For 12 of the 20 most commonly prescribed drugs, people paid 33% more than they needed to. This is one of the conclusions of a research team led by Karen Van Nuys, PhD, Center for Health Policy and Economics, University of Southern California. Their work was recently published in the Journal of the American Medical Association. They also found that people with Medicare Part D overpaid for their drugs 36% of the time.
How to Save Money on Prescription Drug Copays
It turns out that the magic phrase for saving money on drug costs is “cash price.” Consumers must ask for the cash price when picking up medications at a pharmacy. The insurance price can be very high on some drugs. So high that the full cash price costs less than the insurance copay nearly 2 out of 5 times. What’s more, people can save those cash price receipts and turn them in to the insurance companies, counting those expenses toward the out-of-pocket annual totals.

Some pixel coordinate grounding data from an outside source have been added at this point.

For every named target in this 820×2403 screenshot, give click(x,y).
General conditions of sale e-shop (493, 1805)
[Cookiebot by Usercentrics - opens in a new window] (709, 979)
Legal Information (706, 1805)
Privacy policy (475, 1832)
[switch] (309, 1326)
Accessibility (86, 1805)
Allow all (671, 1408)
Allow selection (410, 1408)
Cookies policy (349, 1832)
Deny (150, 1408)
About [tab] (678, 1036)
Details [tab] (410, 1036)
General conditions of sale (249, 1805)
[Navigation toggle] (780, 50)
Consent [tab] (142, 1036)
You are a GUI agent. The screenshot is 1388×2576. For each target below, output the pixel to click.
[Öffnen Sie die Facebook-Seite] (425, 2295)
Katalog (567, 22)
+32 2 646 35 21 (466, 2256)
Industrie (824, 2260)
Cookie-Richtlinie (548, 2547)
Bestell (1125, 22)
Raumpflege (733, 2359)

Why Don’t Pharmacists Just Charge the Lowest Price Available?
A survey of 640 independent pharmacists reveals that insurance companies impose gag clauses. Technically, the pharmacy benefit management corporations (PBMs) contracted by the insurance companies imposed the alleged gag rules. These rules prevent pharmacists from automatically offering the lowest price available. The National Community of Pharmacists Association states that the body of rules involved here hurt community pharmacists, overcharge patients, and profit insurance companies. Pharmacists report that violation of gag rules will cause them to lose their insurance contracts. Fortunately, the law requires that pharmacists reveal the cash price if asked.
Insurance Companies Warn Against Getting the Best Price
Insurance companies roundly deny the gag rules reported by pharmacists. Technically, the alleged gag rules are coming from the PBMs contracted by insurance companies. In an open letter to the U.S. Department of Health and Human Services, these PBMs warn against getting the best price for your medicine. The Pharmaceutical Care Management Association (PCMA) wrote in commentary on the U.S. government’s new drive for greater transparency in healthcare pricing. The PCMA represents PBMs nationally, a group that administers prescription drug benefits for more than 266 million Americans.
On page 55 of this letter, they start by recognizing that Medicare Part D requires that people on Medicare get the cash price if it’s lower. They go on to warn that this may not be in a person’s best interest. They say that if the best cash price comes from an out-of-network pharmacy, they may not count it toward out of pocket expenses. It also warns that cash purchases may not be entered into their databases, removing their opportunities to check for drug interactions and other dangers. The PCMA recommends that if a pharmacist reveals a cash price, that the pharmacist should also warn about these dangers. The PCMA also asks what’s next. Will pharmacists be required to tell patients about coupons, too?
What’s Next for Cash Price Drugs?
Legislation is ongoing. New laws attempting to empower pharmacists to reveal better prices voluntarily are coming out. Legislators are also looking at licensing and regulating PBMs. The National Community Pharmacists Association maintains that gag rules effectively continue, even if not overtly, and the Pharmaceutical Care Management Association continues to reply that such rules would be illegal and therefore don’t exist.